Asparagus officinalis
Perennial Vegetable
Asparagaceae Family
Traditionally season ~ Spring
Common Types
Green
Purple
White
Wild
Asparagus ~ How to cut + cook + eat.
Asparagus is a healthy true spring seasonal delight – rich in vitamins + minerals with a pleasant light greenish flavour.
WASH + PREP
Wash your Asparagus.
Trim Off Woody End = base of asparagus where it is cut from the plant. This part can get tough “woody” depending on when the asparagus was cut. The woody base end is usually about 1″ | 2.5cm; cut a piece off 1 spear and bite it to try.
BEND & SNAP rule – where you hold the base and bend the top and where it “snaps” off is the part you eat and discard the rest – this sometimes works but more often than not, you can waste some good asparagus, try it and take a nibble of the stem end where it snapped and see…each spear can be different too.
SAVE the woody ends – use to make a flavourful stock for seasonal dishes like Asparagus Risotto.
COOK + EAT
Raw – Fresh Asparagus very thinly sliced on the bias | diagonal is great raw.

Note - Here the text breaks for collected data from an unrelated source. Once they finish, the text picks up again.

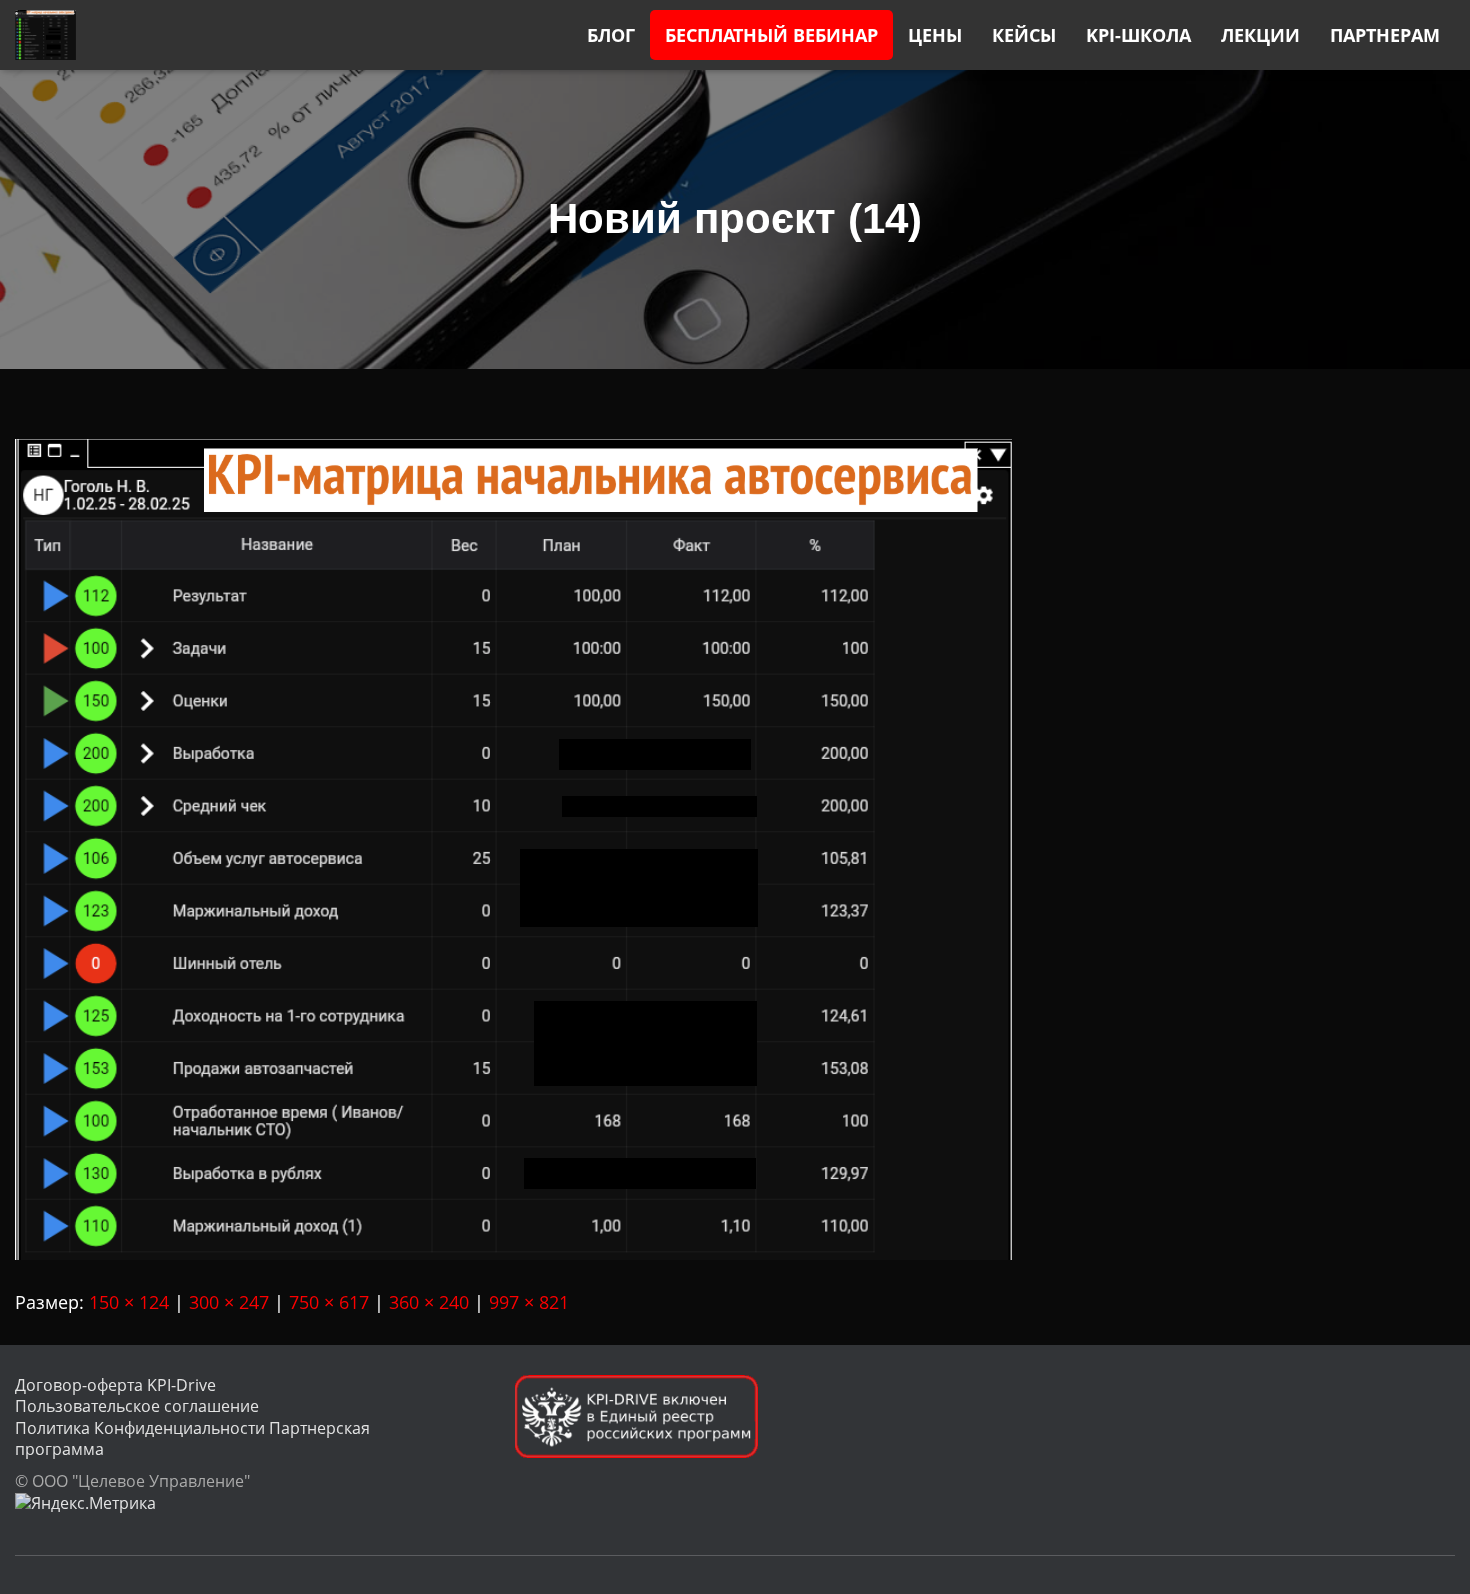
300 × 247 (229, 1302)
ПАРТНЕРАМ (1385, 35)
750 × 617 (329, 1302)
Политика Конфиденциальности (140, 1428)
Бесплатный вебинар (771, 35)
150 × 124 (129, 1302)
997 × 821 (529, 1302)
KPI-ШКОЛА (1138, 35)
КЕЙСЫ (1024, 35)
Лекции (1260, 35)
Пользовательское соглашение (137, 1406)
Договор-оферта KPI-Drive (115, 1385)
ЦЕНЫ (935, 35)
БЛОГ (611, 35)
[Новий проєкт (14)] (513, 847)
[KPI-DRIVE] (45, 35)
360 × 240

Grill | BBQ – Coat Whole trimmed spears rub very lightly with a little olive oil + sprinkle of salt. HEAT skillet or your grill | BBQ
Pan-seared Saute whole asparagus for 2-3 mins each side with a little olive oil + salt – timing depends on how thick your spears are. They should have a nice colour to them with a little al dente bite.
Slice and stir through dishes right towards the end, so they cook very lightly.
Roast – you can roast asparagus in the oven – honestly, it’s not my favourite for me pan-seared or grilled is tastier.
STORE
Wash – dry off as much as possible and spread out on a dishtowel and roll-up. Store in the crisp draw, bag or container.